Previous topic - Next topic

fuzzy70

I have just updated/cleaned up my Amiga font converter so it is now just 1 extended type & now can load Amiga colourfonts. The way that the Amiga stores it's characters in the font means that there is a generic character graphic for characters that are not used in the font (see attached).

I could iterate through every character & do a pixel-to-pixel check but that seems a long winded way of doing it, along with not being very efficient. There must be a better way but for some strange reason I can't think of one at the moment   :D.

Any ideas would be welcomed.

Lee
"Why don't you just make ten louder and make ten be the top number and make that a little louder?"
- "These go to eleven."

This Is Spinal Tap (1984)

Marmor

hm pixel by pixel is too slow ill guess

variante 1 : grab the part from the images and save it .
                  grab the next part and save it .
                 compare the files .

variante 2 : grab the part and store it with sprite2mem to memory
                  grab the second part and make the same as first .
                 compare the mem .

my first ideas .

fuzzy70

Thanks marmor, your 2nd idea sounds viable, you mean like create a checksum of the arrays that sprite2mem generates & compare that?.

Lee

Sent from my HTC Wildfire using Tapatalk 2

"Why don't you just make ten louder and make ten be the top number and make that a little louder?"
- "These go to eleven."

This Is Spinal Tap (1984)

Marmor

yap create a checksum by using inline c and maybe the pointer for the spritemem .
i dunno if glb will give you the pointer but if not ask kungphoo.


fuzzy70

Thanks again Marmor.

Think I saw something about arrays & pointers using inline somewhere on the forum.

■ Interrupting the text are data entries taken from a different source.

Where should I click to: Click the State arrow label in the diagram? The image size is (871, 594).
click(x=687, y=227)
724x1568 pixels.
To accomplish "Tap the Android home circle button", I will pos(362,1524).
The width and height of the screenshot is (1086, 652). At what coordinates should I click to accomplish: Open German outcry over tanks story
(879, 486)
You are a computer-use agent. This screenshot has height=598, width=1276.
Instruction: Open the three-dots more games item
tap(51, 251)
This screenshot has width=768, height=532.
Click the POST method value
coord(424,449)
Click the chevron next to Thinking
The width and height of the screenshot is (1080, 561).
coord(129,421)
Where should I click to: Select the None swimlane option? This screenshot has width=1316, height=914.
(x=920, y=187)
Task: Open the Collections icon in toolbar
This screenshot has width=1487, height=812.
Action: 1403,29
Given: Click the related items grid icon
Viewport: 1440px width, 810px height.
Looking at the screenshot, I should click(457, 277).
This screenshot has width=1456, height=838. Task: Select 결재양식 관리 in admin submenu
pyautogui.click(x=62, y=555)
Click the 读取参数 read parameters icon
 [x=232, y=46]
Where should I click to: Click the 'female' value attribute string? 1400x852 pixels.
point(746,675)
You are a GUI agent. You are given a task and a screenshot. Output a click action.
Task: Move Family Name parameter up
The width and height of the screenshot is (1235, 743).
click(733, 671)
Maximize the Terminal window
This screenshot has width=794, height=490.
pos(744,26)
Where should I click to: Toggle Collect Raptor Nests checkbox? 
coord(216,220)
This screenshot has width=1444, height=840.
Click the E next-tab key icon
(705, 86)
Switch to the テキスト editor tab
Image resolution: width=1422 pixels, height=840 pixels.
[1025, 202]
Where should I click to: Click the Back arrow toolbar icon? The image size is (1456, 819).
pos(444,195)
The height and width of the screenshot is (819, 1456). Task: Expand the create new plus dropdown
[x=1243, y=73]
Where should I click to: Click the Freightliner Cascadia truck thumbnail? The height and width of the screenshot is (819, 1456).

I will do a search & if no luck then kungphoo will be consulted :D

Lee

Sent from my HTC Wildfire using Tapatalk 2

"Why don't you just make ten louder and make ten be the top number and make that a little louder?"
- "These go to eleven."

This Is Spinal Tap (1984)

Ian Price

I wrote a program in Div (IIRC) to do this many years ago. What it did was read the pixel values the four corners of each sprite (sprite size was declared) in a map and stored the resulting data in an array - any arrays that appeared duplicated tested more pixels in each image. It worked surprisingly well and was very fast too. I used it for ripping game maps (I did a lot of remakes back in the day) - it would place each new sprite onto a tileesheet AND spit out the resulting map data so I could use the data & sprites/tiles directly to recreate the map.
I came. I saw. I played.

fivesprites

I was going to suggest the same as Ian, but then I noticed that the unused cell size does *not* match to the size of each character.  For example, the letter M consumes more than one "unused" cell width.  So checking for the four corners wouldn't work in this case - loads of false positives.

//Andy

fuzzy70

Thanks Ian, I know the size of each character as it is stored in the original file & that data is what's used to rip each character from the font file.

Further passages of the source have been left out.